As a part of my work, I frequently get opportunity to review database models. As I am a little more specific about the usage of data types I feel a bit restless when I see a developer using the data type bigint or varchar(max) when a tinyint or varchar(50) would have sufficed.
DB developers who argue that storage space is cheaper these days are under a wrong impression. Remember Data types are not only about storage space because if this was the case DB vendors shouldn’t have introduced various data types with various sizes at the first place.
If you care for performance in the long run choose not only appropriate data type but also define appropriate size as well.
Note: This article is applicable to SQL Server 2008, 2012 and 2014 editions.
While designing a database there are multiple parameters that needs to be taken care of and discussing about them is not in the scope of this article. From my experience I can tell you that the most basic thing that you can learn about database design is that to know a little more about the data types. It’s simple to know them and creates the foundation of your DB design, don’t ignore them.
There are at least 2 basic data type related considerations that needs to be taken care of while designing a database.
- Choose the appropriate data type.
- Choose the right size of the data type (wherever applicable).
Even if you don’t follow the above 2 rules your database will work and application will run. But you must follow it because:
- Performance: It makes a big difference when your database grows.
- Design Practice: Why unnecessarily allocate more storage when you can do it with less?
Exact-number data types : bigint or int or smallint or tinyint
There’s a general tendency with developers to use int, without giving a second thought, wherever they require exact numbers to be entered.
Don’t use bigint/int when you can do it with tinyint.
Before you start designing a table, read the software requirement document thoroughly and have fair idea of what would be stored in the columns of that table. Say for example if you are creating a table to store all the countries of the world in two columns, CountryId CountryName.
Suppose CountryId is the primary key. Which data type would be appropriate for it? I’ve seen developers who unnecessarily use int for this. I would choose tinyint. Why? Because there are indeed less than 200 countries in the world. If you want to take extra precaution to be on the safer side, i.e. if you are someone who thinks it might happen that many countries would disintegrate and number of countries may increase to a figure beyond the capacity of tinyint (up to 255) then choose smallint (up to 32,767).
For defining types like CategoryType, AddressType, DepartmentIds tinyint is an appropriate data type unless you are sure of something which might require more than 255 values.

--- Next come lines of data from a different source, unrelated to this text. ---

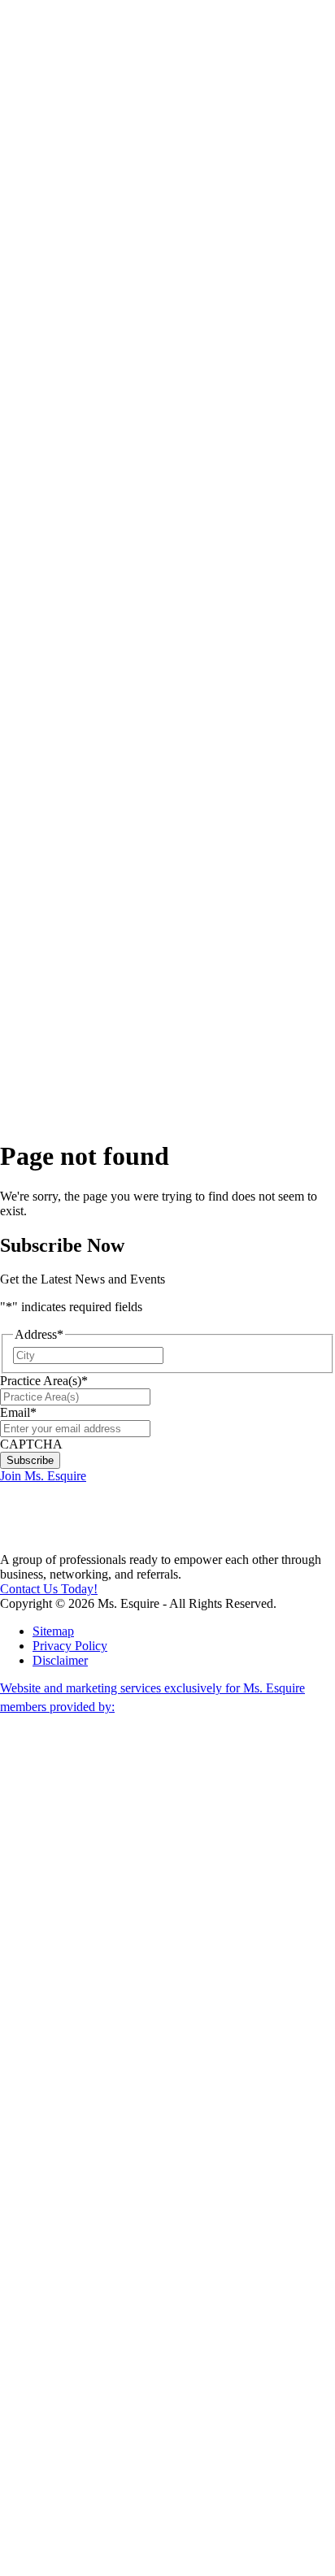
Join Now (46, 166)
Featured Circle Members (89, 861)
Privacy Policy (70, 1646)
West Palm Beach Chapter (85, 576)
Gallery (52, 949)
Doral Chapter (85, 371)
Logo (46, 920)
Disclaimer (60, 1660)
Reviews (55, 978)
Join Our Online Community (95, 283)
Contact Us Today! (49, 1589)
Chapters (55, 349)
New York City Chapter (85, 810)
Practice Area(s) (44, 1381)
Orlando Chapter (86, 766)
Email (18, 1412)
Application (63, 934)
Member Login (38, 7)
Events (50, 890)
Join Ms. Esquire (43, 1476)
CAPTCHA (31, 1444)
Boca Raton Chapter (85, 627)
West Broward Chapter (88, 729)
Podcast (85, 115)
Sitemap (53, 1631)
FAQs (48, 905)
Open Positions (88, 327)
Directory (57, 964)
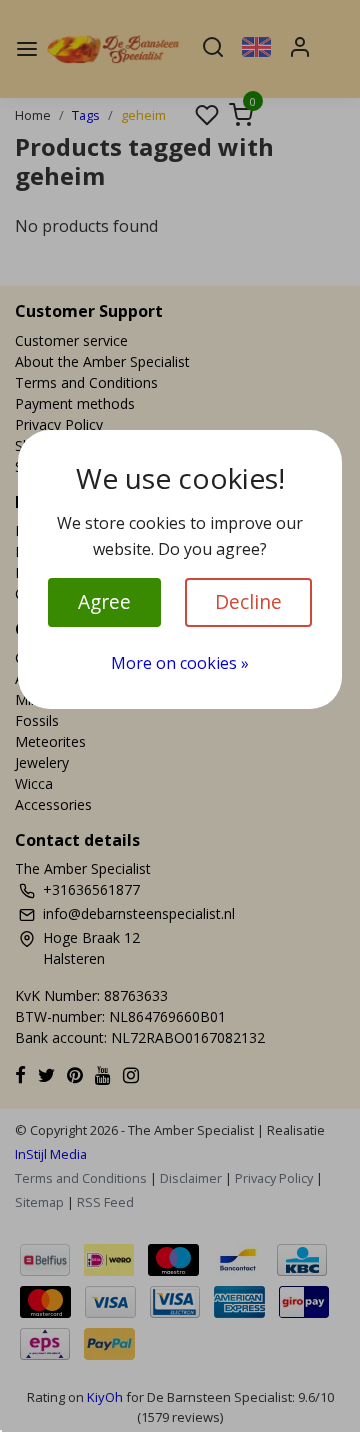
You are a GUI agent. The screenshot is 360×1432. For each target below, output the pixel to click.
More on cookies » (180, 663)
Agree (104, 601)
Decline (248, 601)
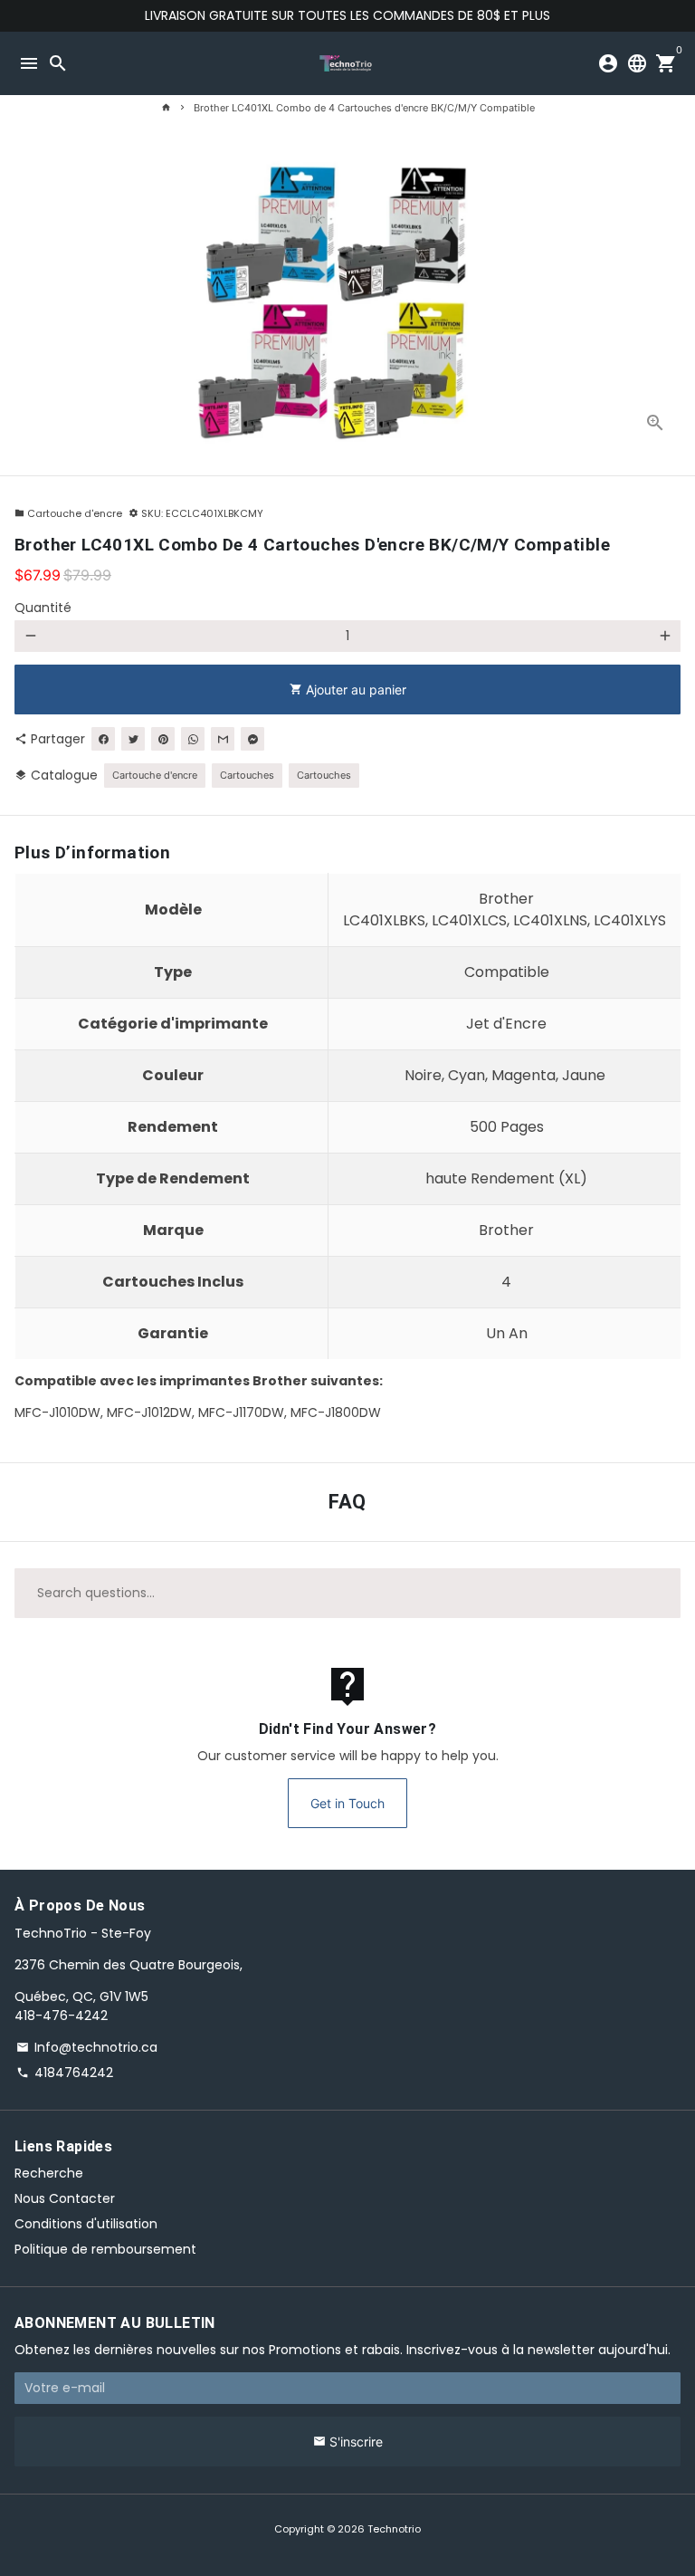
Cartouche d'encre (68, 513)
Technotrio (394, 2529)
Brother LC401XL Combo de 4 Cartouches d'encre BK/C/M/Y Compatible (364, 107)
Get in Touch (347, 1803)
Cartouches (247, 775)
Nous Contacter (64, 2198)
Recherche (48, 2173)
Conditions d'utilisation (85, 2224)
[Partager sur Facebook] (103, 739)
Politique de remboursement (105, 2249)
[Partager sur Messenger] (252, 739)
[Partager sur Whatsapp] (193, 739)
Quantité (42, 608)
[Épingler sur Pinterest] (163, 739)
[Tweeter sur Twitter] (133, 739)
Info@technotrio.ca (86, 2047)
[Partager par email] (222, 739)
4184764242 (64, 2073)
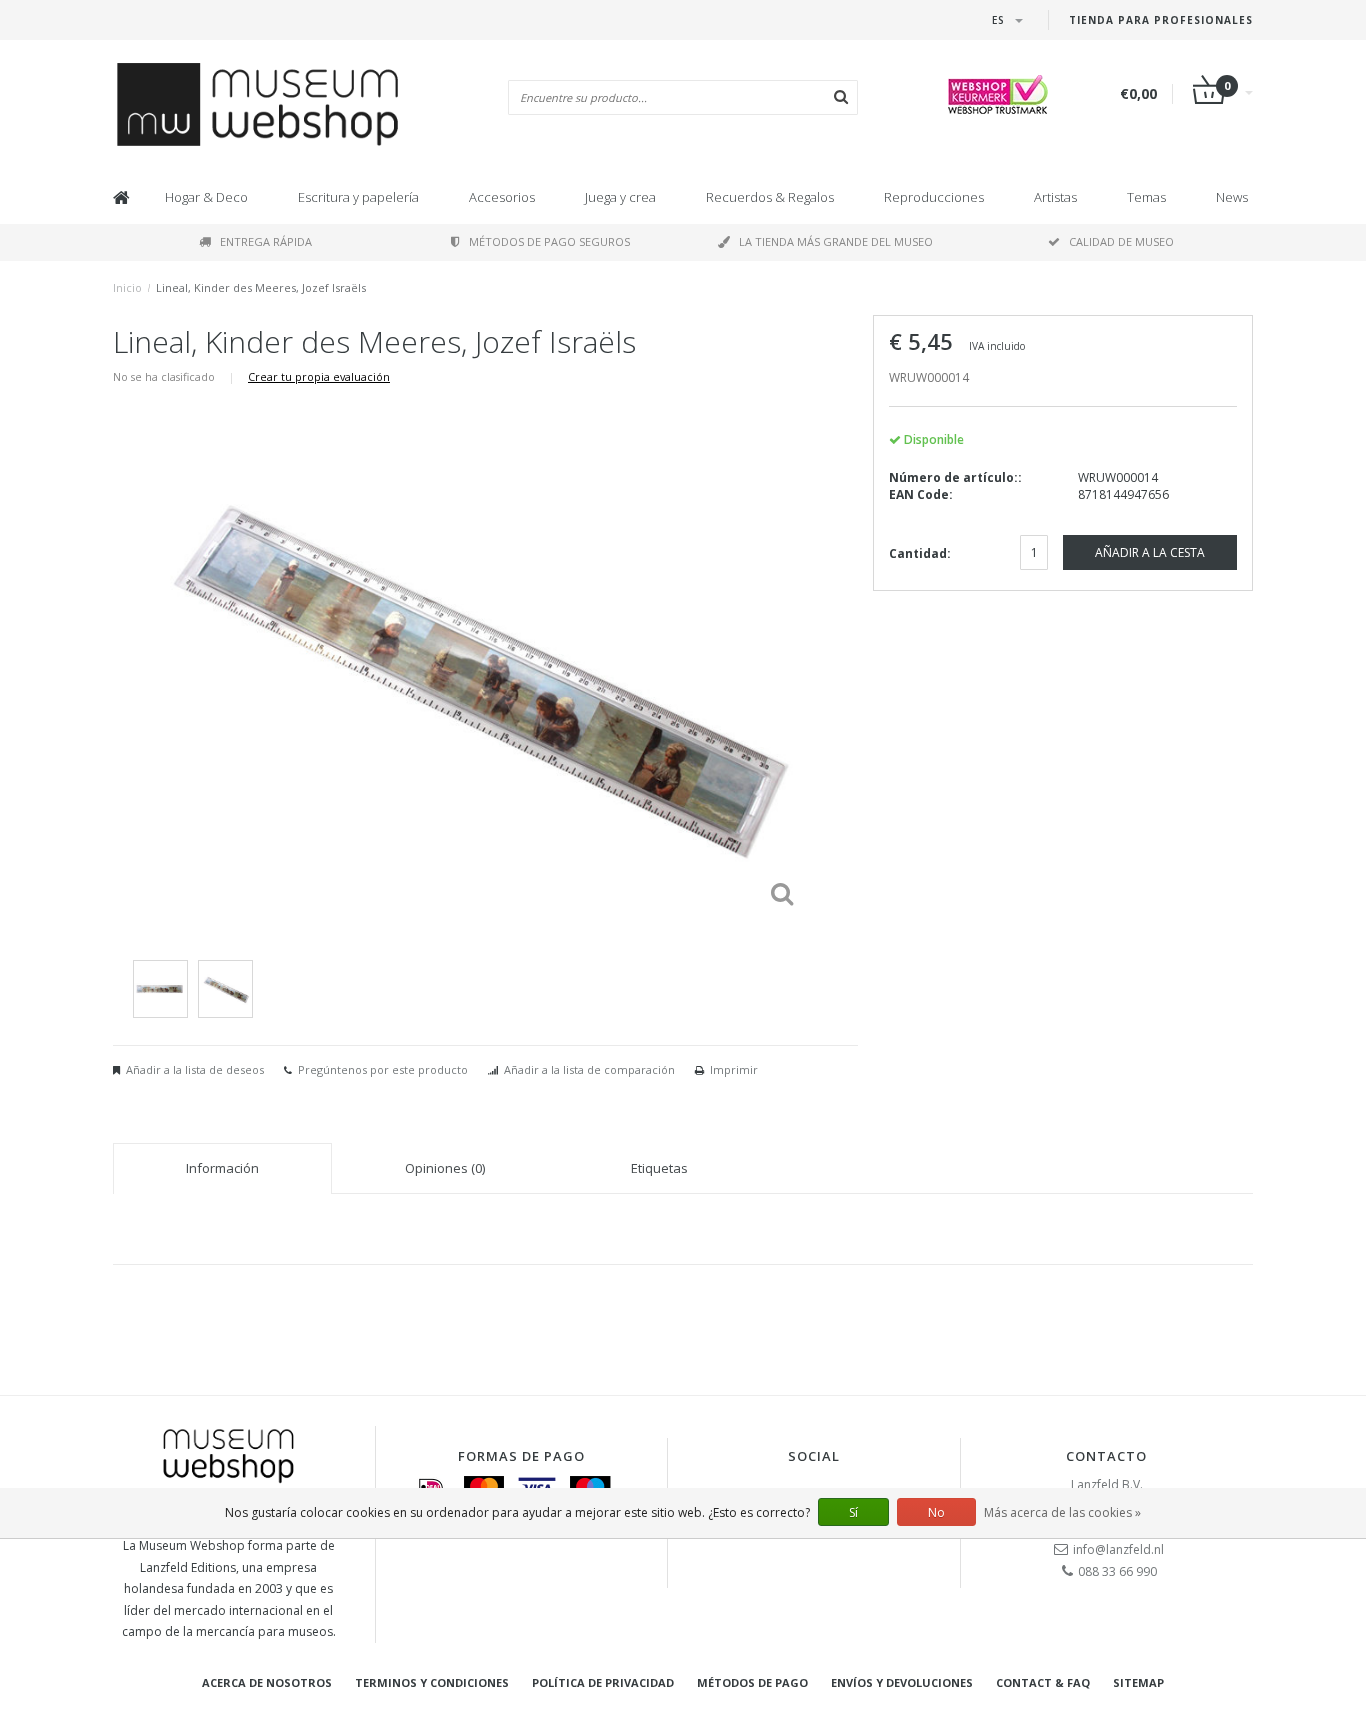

Tip: Before choosing bigint think if int can suffice the requirement of that field. Before using int think if smallint can suffice it.
String data types: char or varchar
As per the MSDN guidelines:
- Use char when the sizes of the column data entries are consistent.
- Use varchar when the sizes of the column data entries vary considerably.
- Use varchar(max) when the sizes of the column data entries vary considerably, and the size might exceed 8,000 bytes.
Let me describe the above cases with practical examples:
Char should be used basically for fixed length code like Currency code (always 3 digits – USD, INR, GBP etc.). US State code (AZ, CA etc), Application related code like F (for Female) or M (for Male). Do not use this for storing more than 5 characters.
Varchar is the most popular data type. If you declare a column data type as varchar(50) and store a value “CodingThis” in that column then the storage size for this value will be 10 bytes. Varchar(50) means you can store up to 50 characters only. This is not in case of Char as if you declare a column as char(50) and store the same value “CodingThis” it will occupy 50 bytes of storage!
An example follows to describe the above:
For this exercise Create a table named SizeTest with 2 columns namely:
- CharColumn with data type defined as char(10)
- VarCharColumn with data type defined as varchar(10)
I’ve entered the following values in our table named SizeTest
In the following image you can see that char will always occupy the storage space that has been defined whereas varchar will occupy the storage based on number of characters actually stored in the column.
There are developers who straightway define every column as varchar(max). It’s nothing but laziness. Varchar(max) should be used only when you’ve to store huge amount of data that may exceed 8000 characters!
Remember: you can’t create an index on a varchar(max) column.
Datetime: SmallDateTIme or Date or DateTime2 or DateTime
For all practical purposes first consider using Date or SmallDateTime. For example, if you are getting a date input from user like, Journey Date, Date of Birth, Joining Date you are not asking the user about time. So, in these kind of scenario Date is the most appropriate data type. Similarly if you are storing OrderDate, you may not require the precise timing correct up to seconds. If this is the case go for SmallDateTime. If you want a precise timing go for DateTime2. In SQL Server 2008 you can use DateTime2, it stores a date and time, takes 6-8 bytes to store and has a precision of 100 nanoseconds. I would not recommend the usage of DateTime as it might be deprecated in the future editions.
What your favorite data type related tips?